What I actually say is: “It’s a camera.”

An alert goes off behind his eyes. “Is there a battery in it?” he demands. BECAUSE IT WON’T WORK IF THERE ISN’T. “I don’t know. Probably.” This part of my trip to the Post Office ends with the words on which this man bases his entire existence: “We need to know for security reasons.” Security reasons. An overwhelming calm comes over me as I realise these words are the 21st century precursor to: “I accept you are no threat to us, and you may continue.” Or: “You’re boring me, cunt, go over there.”

I’m directed to a counter marked ‘Foreign currency’ where a woman will, obviously, enable me to send a parcel to Somerset. She’s been told there’s a battery in it but this news has no effect on her vacant visage. I’m expecting her to ask me how much it’s worth and I know to say “not much” to avoid conversations about insurance, but of course if I say that now everyone’s going to think I’ve bought my mum a camera made by Aigo or BenQ and my shame will be incalculable. No, I don’t think I’ll pay an extra £19 to cover the possibility that you’re about to take my cash and my parcel and throw the latter into a sack marked ‘NO’, but thanks for double- and triple-checking that I’m willing to trust you to do the one fucking job you’re here for.

“Have you written your address on the back?”

Schoolboys laugh at novices like me. I ask to borrow her pen and she looks at me with incomprehension. I can only assume it’s because I’ve missed a few steps in this inexorable dance, where I look around for a pen, see a chain made of tiny ball-bearings hanging from the counter, pick it up to find the pen’s been ripped off by a previously ripped-off punter, return my gaze to my partner and only then will she pass her pen beneath her shield.

Eventually I pay for the package to be signed for at the other end, which the woman tells me ensures it ought to get there at some point but not that it won’t have been booted around the corridors of Mount Pleasant in the meantime because I refused to insure my own mum’s birthday present, scum that I am. I look her in the eye and thank her warmly, which she can’t even be bothered to take as sarcasm through her thousand yard stare.

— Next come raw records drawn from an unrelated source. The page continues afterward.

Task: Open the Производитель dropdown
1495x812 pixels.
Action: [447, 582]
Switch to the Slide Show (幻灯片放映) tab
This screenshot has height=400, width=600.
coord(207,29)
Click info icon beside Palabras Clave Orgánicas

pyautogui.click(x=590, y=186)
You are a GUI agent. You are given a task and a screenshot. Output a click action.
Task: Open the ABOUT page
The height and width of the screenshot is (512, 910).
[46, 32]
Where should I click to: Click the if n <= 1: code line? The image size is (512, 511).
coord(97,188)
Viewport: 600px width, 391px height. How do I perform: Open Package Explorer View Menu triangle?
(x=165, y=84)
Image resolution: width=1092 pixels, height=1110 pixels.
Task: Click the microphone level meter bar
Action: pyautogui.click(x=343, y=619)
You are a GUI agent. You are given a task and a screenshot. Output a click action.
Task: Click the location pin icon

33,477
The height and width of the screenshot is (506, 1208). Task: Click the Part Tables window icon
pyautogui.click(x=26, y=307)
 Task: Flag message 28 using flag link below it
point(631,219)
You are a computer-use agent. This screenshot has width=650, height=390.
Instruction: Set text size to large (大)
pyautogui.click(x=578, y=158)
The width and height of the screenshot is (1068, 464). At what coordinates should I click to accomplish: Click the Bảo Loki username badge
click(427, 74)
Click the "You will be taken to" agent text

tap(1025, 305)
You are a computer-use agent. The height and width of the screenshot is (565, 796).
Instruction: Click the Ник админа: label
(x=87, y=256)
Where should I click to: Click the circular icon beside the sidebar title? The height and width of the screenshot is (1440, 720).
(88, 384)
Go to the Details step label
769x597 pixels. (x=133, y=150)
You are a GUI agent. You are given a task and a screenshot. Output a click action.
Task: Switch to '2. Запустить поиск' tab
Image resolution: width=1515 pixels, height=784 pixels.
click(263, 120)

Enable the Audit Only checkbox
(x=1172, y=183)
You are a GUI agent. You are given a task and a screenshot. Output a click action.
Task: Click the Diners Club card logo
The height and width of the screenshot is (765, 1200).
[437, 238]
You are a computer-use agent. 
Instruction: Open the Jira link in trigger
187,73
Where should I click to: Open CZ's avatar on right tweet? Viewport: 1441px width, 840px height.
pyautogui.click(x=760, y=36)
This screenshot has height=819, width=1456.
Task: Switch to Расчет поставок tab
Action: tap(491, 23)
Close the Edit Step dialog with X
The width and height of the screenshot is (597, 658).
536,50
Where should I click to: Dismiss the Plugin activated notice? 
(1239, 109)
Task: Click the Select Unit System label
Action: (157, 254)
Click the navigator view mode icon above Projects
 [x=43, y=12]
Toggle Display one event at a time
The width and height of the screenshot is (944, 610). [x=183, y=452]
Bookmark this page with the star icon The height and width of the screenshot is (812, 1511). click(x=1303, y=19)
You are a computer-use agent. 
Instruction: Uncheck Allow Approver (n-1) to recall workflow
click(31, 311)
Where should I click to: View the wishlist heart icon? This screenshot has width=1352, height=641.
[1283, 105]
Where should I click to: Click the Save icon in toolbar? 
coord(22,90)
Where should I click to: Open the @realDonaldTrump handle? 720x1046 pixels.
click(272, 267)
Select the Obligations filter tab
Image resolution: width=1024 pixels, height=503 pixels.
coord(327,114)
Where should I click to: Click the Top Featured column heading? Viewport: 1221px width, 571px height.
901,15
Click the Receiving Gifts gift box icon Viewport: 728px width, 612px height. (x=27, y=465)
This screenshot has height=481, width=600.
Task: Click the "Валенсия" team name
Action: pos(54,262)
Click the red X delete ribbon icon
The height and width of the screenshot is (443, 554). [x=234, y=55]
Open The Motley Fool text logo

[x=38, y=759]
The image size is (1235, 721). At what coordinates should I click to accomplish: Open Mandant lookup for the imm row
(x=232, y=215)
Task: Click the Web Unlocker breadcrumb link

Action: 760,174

I also thank the man on the door and promise to say hello to my mum from him. I think I heard him mutter he’d be seeing her first.

This may be the sole example of a service that could actually be improved by privatisation, which is doubtless why our market-obsessed overlords promise to go no further with it than ‘mutualisation’. I don’t know what that is but if you searched ‘politicians wanking’ you’d probably find pictures of it, along with a few other things. Don’t worry, Pete Townshend got off, you’ll be fine.

There’s nothing to be done about all this. We are doomed to spend hours of our lives being tutted at loudly by people behind us in staggeringly long queues, feeling a peculiar guilt that you’re buying stamps while someone behind needs to do something far more important, like buy some stamps. I’ve looked up franking machines on the internet but they cost so much it suggests these bastards actually want us to go into their hideous dungeons of delivery hell. We can’t ban birthdays, as far as I know. Or can we?

And in the most literal sense imaginable, I blame the parents.